The Real Problem with the Hobby Lobby Decision

There are lots of things one might say about the Supreme Court’s immensely wrongheaded decision allowing closely-held corporations  to deny birth control coverage to female employees in contravention of the corporation’s “sincere religious convictions.”

We could point to the hypocrisy of an owner who buys lots of merchandise from China, with its mandatory abortion/one child policy, but whose religious sensibilities recoil from offering birth control to female employees who want it.

We could note that, thanks to the Administration’s willingness to accommodate religious paternalism, the costs of coverage didn’t even come out of the corporate pocket–the insurers paid it. How does that “burden” the corporation?

We could certainly consider how this decision fits into the broader backlash against equal rights for women that has characterized American politics for the past decade. Reliable birth control gives women control of their lives, and it’s clear that a significant number of men resent anything that promises women personal autonomy.

We could observe, as one of my sons did, that America is devolving into feudalism–that this case is just one in a series of recent policies and judicial decisions favoring the rights of the powerful over the rights of their serfs. And we could couple that observation with growing dismay over the attribution of “personhood” to entirely fictional beings called corporations. Legal constructs created to facilitate economic activity have now been invested with freedom of speech and religion. (Ironically, this case confers religious rights on legal fictions while taking them away from real, human women.)

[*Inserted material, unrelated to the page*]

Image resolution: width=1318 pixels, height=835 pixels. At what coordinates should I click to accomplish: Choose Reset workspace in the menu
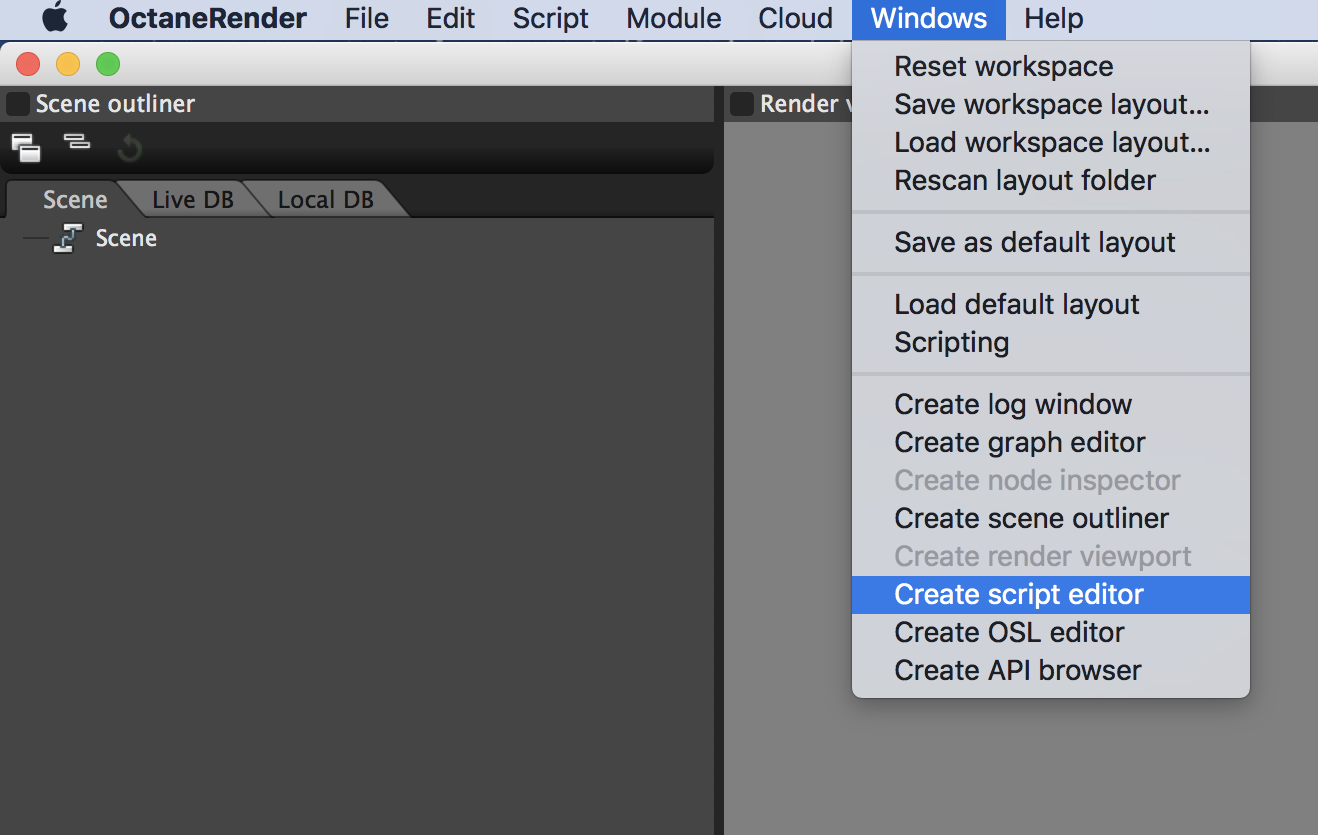click(x=1003, y=66)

And we could–and should–point out that the Supreme Court doesn’t really have the final word: we serfs–i.e. consumers– do. Any woman who shops at Hobby Lobby after this is a traitor to her gender. There may not be legal recourse from a Supreme Court decision–at least, not until or unless we get better Justices and this decision is revisited–but we can certainly encourage fair-minded folks to boycott the theocratic corporate “person” called Hobby Lobby.

All of these thoughts–and some not fit to transmit–went through my head when I learned of the decision. But what really struck me was a warning from a 1992 book by Jane Jacobs. The book was Systems of SurvivalA Dialogue on the Moral Foundations of Commerce and Politics. It’s a slim volume, and an easy–and fascinating–read. I recommend it. The basic premise was that once we recognize the universal rules of moral conduct (“don’t steal, don’t lie, etc.) there are two very different moral “systems,” a commercial system and a “guardian” or governmental system, with rules that make sense only within the imperatives of that system.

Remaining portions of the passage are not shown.